L’Alliance des patronats francophones représente 28 pays qui comptent pour 16 % du PIB mondial, 20 % du commerce international et 14 % des ressources énergétiques mondiales. Il serait donc naturel de proposer une entente qui s’appliquerait à l’ensemble des pays membres de l’Alliance. Mais négocier une telle entente s’avérerait trop complexe et trop long dans le contexte de l’urgence climatique.

Le train des politiques industrielles de la décarbonation et des énergies renouvelables, c’est maintenant qu’il faut le prendre. La planète l’impose. Mais heureusement, il existe une solution à portée de main.

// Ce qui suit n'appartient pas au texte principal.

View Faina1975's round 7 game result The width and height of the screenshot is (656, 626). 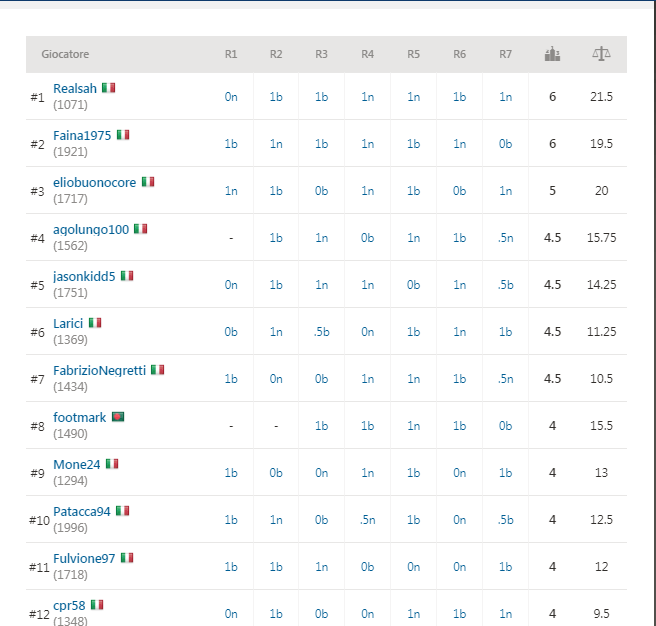point(505,144)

En effet, l’Alliance pourrait devenir le fer de lance pour faire de la Francophonie un espace économique de transition énergétique en créant une plateforme intelligente numérique à l’usage de ses membres actuels et futurs. Cette plateforme jouerait un rôle déterminant dans le succès de la transition énergétique en facilitant la fluidité des matières et des minéraux dans les chaînes d’approvisionnement, la diffusion rapide des technologies vertes et l’adoption généralisée des meilleures pratiques d’affaires en décarbonation. Elle procurerait une visibilité accrue à ses membres et leur offrirait un accès direct aux données de marchés et de subventions gouvernementales liées aux énergies vertes.

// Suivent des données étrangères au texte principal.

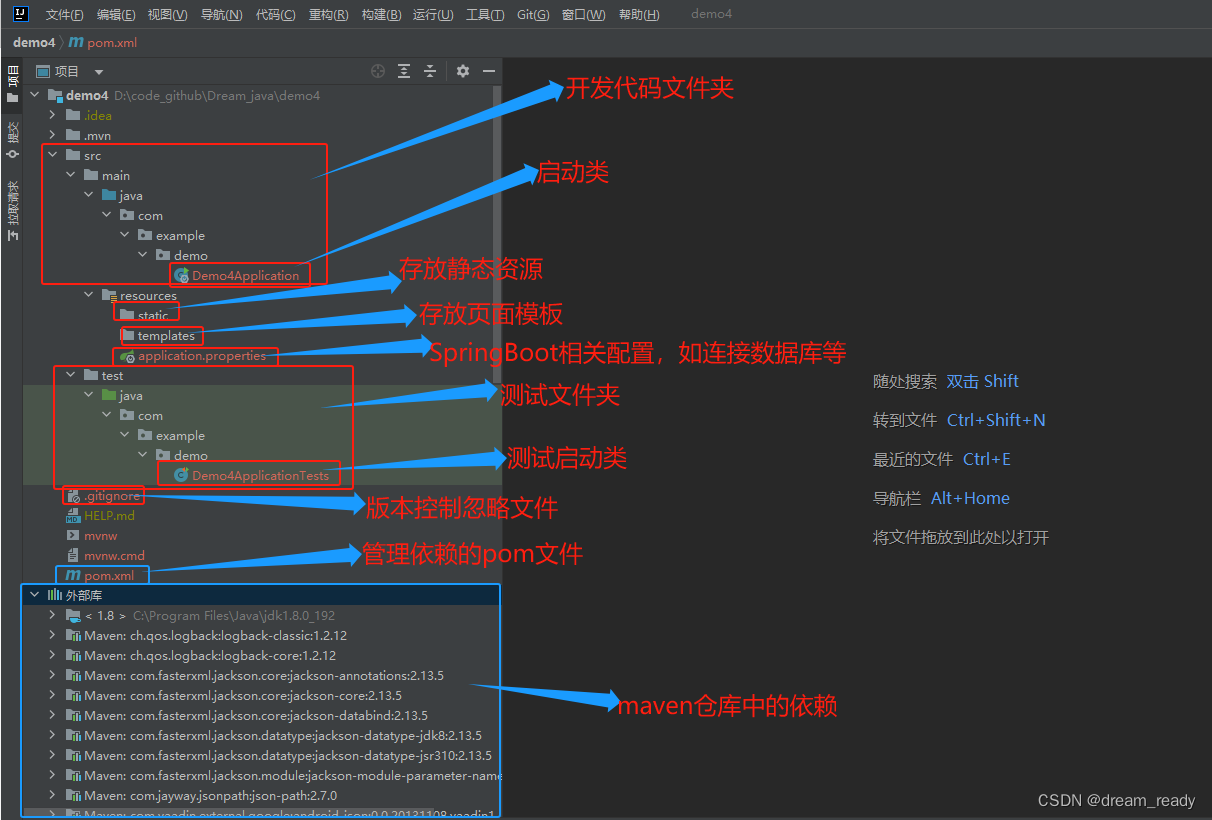This screenshot has width=1212, height=820.
Task: Open the 帮助(H) menu
Action: 638,14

La première composante d’une telle plateforme serait la cartographie de la situation stratégique des membres de l’Alliance eu égard à la demande et l’offre des industries de la décarbonation et des énergies renouvelables. Du côté de la décarbonation, on pense aux filières comme la mesure de l’empreinte carbone, la récupération de la chaleur, la modification du mix de matières, les équipements physiques et les outils numériques de grande efficacité énergétique, le captage, la valorisation et le stockage du carbone. Du côté des énergies renouvelables, on trouve les filières de l’énergie éolienne, de l’énergie solaire, de la biomasse, de l’énergie hydraulique, de la géothermie et de l’hydrogène vert.

Cette cartographie serait assortie d’un répertoire des subventions offertes par les différents pays pour accélérer la décarbonation, le développement et l’adoption des énergies renouvelables.

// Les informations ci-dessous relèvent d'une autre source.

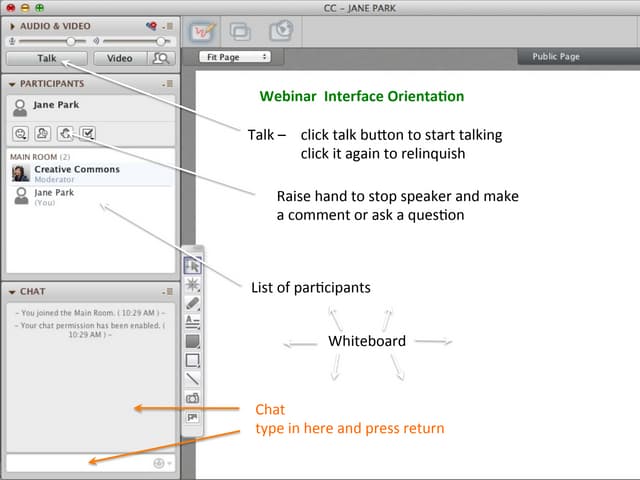Select the laser pointer tool
This screenshot has height=480, width=640.
tap(193, 284)
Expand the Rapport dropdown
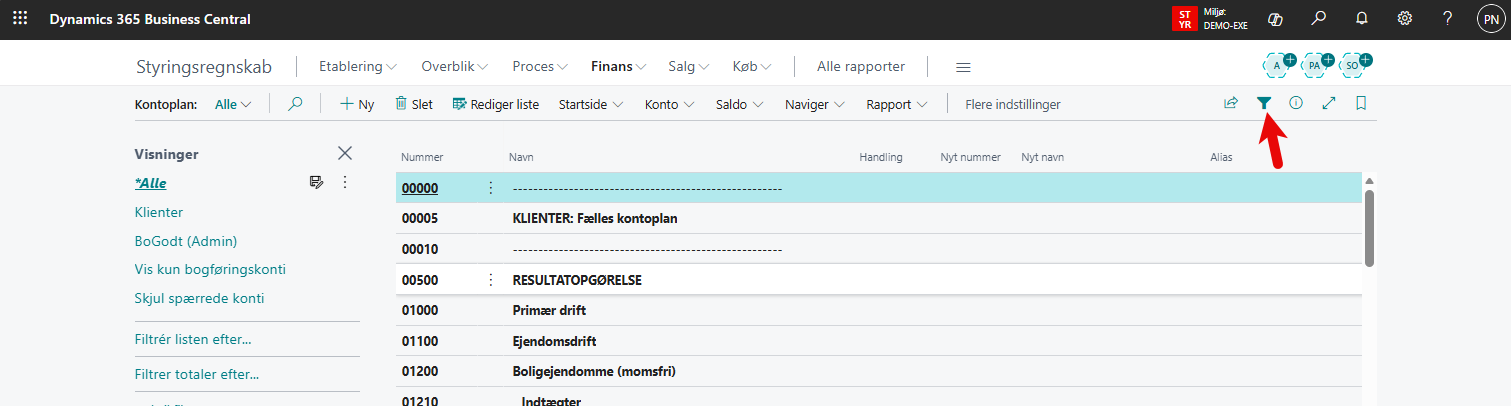Viewport: 1511px width, 406px height. (x=896, y=104)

La deuxième composante de la plateforme permettrait aux membres de réaliser des projets d’échanges, de partenariats et d’investissements. C’est ici que la révolution numérique vient appuyer la transition énergétique. Cette plateforme serait dotée d’un progiciel analytique, incluant un algorithme d’intelligence artificielle et d’interfaces de programmation (API), pour dépister les occasions d’affaires entre membres selon leur situation stratégique dans les différentes filières de la décarbonation et des énergies renouvelables.

Cette analyse « automatisée » du potentiel d’échanges, de partenariats et d’investissements constituerait le point de départ de discussions entre les membres.

Les deux composantes de la plateforme nécessitent une pile (un « stack ») technologique adaptée à ses besoins spécifiques. Les grands fonds d’investissement privés utilisent déjà ce type de plateformes numériques. Cette « pile » technologique comprend généralement des logiciels de gestion des contenus, de recherche de partenaires, d’examens diligents, des expertises, des projets et d’une place de marché pour les transactions.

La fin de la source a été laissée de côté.